This action does not accept a selector. Use the `select` action before this to specify an element for typing.
###### (selector) choose
Selects an item from a `` tag.
Accepts a value of selector. _* This action does not support XPath._
###### (selector) extract
Extracts elements.
This replaces the elements' innerHTML with the HTML body tag inner HTML. Use this to lighten up the result source code.
Accepts a value of selector.
###### (selector) extractHard
Extracts elements.
Similar to the `extract` action except that this removes all head tag elements so the styles will be lost.
Accepts a value of selector.
###### (selector) waitForElement
Waits for an element to appear.
Accepts a value of selector. The selector can be XPath.
###### (void) waitForNavigation
Waits for the next page to load, used with clicking a link or submitting a form.

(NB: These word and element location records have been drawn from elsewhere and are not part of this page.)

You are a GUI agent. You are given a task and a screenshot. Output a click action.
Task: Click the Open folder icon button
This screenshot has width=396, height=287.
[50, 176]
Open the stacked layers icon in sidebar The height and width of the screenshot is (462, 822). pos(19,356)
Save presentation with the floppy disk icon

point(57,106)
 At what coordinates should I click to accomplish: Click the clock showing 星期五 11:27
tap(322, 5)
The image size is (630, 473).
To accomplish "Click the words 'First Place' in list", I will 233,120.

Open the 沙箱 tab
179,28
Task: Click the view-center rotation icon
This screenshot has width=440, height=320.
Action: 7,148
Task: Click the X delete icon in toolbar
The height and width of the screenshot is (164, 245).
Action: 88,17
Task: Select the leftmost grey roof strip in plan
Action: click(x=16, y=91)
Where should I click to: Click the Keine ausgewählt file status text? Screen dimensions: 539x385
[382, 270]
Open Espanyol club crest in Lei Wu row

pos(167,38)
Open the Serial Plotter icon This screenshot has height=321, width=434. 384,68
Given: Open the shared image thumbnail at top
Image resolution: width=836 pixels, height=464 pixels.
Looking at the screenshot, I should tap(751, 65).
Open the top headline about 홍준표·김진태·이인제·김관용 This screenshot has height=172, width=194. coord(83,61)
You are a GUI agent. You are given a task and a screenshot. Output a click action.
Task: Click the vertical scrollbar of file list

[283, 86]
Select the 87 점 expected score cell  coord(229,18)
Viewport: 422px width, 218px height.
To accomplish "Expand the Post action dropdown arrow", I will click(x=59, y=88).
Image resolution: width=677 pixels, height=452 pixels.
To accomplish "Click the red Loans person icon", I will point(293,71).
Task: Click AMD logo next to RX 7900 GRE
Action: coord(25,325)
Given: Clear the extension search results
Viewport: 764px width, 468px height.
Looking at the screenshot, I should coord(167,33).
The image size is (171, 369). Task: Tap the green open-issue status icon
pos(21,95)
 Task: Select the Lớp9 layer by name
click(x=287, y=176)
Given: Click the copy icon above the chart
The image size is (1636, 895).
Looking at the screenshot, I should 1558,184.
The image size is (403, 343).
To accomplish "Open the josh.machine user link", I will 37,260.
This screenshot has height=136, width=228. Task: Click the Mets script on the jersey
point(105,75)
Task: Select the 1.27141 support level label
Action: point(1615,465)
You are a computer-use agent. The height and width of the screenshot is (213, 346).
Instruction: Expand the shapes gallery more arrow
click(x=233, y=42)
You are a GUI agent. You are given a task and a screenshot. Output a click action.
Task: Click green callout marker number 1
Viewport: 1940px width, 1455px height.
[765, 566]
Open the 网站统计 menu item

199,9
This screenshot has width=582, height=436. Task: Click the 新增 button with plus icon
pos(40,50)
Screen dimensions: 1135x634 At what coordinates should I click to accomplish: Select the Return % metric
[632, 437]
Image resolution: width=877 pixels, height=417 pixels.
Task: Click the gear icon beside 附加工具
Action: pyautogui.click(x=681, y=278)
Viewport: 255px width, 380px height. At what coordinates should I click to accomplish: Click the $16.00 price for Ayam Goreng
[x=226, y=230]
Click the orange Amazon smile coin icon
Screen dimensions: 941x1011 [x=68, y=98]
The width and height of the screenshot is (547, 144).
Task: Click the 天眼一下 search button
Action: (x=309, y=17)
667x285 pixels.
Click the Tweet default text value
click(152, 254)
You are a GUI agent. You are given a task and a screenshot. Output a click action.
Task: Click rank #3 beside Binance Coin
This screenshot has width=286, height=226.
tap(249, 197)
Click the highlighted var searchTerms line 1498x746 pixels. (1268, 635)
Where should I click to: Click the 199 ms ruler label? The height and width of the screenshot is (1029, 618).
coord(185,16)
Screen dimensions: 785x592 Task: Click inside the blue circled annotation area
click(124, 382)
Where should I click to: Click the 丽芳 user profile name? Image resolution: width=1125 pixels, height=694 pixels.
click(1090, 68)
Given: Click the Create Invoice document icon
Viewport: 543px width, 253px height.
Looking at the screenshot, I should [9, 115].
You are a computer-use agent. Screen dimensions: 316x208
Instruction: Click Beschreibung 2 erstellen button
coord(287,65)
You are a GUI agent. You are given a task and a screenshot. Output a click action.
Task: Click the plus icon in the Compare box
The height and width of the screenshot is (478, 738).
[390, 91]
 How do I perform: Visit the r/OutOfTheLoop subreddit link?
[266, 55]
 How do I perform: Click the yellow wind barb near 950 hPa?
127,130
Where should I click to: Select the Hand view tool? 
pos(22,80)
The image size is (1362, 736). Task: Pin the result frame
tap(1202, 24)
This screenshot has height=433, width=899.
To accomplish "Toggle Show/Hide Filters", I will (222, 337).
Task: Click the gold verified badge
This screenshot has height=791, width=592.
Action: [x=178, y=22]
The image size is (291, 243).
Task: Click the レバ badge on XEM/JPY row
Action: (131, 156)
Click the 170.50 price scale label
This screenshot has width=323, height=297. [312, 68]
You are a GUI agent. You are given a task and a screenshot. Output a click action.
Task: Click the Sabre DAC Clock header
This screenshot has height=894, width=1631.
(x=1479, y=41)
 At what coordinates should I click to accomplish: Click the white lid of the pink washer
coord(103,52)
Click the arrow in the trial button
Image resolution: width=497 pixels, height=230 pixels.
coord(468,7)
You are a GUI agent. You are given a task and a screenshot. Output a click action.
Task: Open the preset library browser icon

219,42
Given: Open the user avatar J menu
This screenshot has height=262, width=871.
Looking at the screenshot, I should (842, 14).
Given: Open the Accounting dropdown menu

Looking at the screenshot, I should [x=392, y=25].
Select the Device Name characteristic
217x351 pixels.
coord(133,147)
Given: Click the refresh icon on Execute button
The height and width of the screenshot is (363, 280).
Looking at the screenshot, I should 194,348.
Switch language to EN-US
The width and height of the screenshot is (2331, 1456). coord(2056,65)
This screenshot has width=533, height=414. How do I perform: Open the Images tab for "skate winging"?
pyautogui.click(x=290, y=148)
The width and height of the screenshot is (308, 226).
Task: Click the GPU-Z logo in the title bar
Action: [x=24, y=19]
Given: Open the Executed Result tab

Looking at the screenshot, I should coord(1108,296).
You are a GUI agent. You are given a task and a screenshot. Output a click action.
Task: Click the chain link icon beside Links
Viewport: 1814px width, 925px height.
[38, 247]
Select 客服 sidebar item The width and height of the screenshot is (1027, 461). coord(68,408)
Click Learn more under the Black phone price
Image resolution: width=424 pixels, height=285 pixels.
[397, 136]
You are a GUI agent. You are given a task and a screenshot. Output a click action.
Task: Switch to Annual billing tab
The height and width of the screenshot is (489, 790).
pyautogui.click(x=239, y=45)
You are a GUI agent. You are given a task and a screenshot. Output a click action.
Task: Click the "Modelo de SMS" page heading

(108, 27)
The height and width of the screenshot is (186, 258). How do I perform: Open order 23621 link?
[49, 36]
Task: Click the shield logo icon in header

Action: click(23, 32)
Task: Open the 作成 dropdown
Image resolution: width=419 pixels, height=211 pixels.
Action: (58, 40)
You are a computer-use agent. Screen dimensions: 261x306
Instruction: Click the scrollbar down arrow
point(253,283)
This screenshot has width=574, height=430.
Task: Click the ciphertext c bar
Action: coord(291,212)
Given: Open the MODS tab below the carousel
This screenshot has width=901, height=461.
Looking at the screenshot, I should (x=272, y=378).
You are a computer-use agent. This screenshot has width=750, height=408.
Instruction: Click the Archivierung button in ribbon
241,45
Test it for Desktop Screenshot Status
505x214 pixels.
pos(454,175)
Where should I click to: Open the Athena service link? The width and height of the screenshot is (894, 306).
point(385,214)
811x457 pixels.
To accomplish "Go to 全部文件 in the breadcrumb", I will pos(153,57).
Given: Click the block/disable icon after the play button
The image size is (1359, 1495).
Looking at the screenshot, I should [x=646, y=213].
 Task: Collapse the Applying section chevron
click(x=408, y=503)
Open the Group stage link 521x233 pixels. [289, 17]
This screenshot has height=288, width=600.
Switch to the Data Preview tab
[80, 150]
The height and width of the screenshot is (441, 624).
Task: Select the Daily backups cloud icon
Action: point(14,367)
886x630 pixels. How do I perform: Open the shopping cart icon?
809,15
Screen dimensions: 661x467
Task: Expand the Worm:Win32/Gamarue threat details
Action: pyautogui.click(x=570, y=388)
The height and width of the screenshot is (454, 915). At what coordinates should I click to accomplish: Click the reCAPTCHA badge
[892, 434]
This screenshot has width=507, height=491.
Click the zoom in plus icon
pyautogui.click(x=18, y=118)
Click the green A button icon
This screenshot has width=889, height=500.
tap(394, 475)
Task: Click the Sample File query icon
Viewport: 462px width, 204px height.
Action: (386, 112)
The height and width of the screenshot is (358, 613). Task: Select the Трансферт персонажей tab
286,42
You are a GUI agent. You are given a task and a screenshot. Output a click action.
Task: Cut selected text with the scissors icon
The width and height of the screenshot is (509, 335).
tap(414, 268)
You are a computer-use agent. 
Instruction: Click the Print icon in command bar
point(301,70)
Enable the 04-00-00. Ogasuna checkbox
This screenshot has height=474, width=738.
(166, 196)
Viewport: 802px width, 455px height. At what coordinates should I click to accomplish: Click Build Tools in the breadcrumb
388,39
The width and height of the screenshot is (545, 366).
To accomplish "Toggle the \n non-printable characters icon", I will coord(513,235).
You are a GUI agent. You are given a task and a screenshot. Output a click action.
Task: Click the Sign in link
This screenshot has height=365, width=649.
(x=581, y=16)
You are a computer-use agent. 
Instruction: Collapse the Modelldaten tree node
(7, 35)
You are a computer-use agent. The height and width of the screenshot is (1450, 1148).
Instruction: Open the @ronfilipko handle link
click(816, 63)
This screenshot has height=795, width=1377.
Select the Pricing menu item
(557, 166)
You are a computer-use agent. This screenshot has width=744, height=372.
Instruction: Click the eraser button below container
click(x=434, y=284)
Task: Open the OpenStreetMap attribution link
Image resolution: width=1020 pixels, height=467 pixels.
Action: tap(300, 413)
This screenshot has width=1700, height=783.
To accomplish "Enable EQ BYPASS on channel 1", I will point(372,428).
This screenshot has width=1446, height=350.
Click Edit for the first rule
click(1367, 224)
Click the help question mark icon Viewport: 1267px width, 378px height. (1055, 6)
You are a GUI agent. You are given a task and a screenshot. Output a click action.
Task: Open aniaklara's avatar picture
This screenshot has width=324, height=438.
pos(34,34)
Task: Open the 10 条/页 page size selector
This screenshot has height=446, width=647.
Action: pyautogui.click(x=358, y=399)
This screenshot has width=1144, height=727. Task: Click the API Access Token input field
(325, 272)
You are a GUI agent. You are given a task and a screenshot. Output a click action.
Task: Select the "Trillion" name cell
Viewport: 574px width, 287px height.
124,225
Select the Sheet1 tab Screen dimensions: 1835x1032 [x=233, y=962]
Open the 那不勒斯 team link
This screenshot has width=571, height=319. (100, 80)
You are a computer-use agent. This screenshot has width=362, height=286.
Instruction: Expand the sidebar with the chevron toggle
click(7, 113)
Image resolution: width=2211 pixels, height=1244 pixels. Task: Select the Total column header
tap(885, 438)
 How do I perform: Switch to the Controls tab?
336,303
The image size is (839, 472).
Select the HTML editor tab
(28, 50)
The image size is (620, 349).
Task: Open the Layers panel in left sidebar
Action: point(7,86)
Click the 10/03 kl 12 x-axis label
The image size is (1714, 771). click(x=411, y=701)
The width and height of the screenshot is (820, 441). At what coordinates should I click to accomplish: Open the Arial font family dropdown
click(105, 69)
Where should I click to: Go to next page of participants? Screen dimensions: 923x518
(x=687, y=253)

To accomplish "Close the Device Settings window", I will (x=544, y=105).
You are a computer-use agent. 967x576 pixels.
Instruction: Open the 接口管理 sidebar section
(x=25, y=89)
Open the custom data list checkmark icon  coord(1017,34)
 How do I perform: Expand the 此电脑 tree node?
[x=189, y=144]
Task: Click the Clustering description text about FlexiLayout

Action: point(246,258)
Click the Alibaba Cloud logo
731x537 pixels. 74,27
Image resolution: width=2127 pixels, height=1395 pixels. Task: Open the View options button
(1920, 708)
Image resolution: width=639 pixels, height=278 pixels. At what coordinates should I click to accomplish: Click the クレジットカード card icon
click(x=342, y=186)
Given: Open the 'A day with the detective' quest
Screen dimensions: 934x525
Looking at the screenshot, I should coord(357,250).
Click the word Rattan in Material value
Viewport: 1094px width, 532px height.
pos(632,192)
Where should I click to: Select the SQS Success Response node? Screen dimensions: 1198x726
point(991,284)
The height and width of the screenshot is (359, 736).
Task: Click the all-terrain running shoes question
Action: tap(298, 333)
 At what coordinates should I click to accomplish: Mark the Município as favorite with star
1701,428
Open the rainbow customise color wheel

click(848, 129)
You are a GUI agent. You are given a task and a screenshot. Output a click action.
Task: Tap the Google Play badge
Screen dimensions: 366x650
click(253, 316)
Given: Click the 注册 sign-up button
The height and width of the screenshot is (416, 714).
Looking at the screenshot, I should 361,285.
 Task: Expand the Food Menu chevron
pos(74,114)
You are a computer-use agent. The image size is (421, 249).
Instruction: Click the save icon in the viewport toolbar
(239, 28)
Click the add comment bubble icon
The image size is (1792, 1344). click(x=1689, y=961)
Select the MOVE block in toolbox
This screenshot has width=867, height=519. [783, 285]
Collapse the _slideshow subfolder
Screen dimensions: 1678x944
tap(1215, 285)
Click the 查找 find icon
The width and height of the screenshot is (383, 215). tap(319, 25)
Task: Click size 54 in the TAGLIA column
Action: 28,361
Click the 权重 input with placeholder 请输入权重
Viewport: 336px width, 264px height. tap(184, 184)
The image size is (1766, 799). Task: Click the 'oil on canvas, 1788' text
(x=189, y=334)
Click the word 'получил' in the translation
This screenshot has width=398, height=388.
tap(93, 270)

###### (integer) waitForTimeout
Waits for certain milliseconds.
Accepts a value of positive number.
### Setting Connection Timeout
On Heroku, each HTTP request should be responded within 30 seconds to avoid the recurring 503 error.
To set the timeout, use the `WPD_TIMEOUT` environment variable. It accepts milliseconds such as `29000`.
There are mainly two options:
- **a)** Create a file named `.env` with the following entry in the project root directory (the same location as app.js).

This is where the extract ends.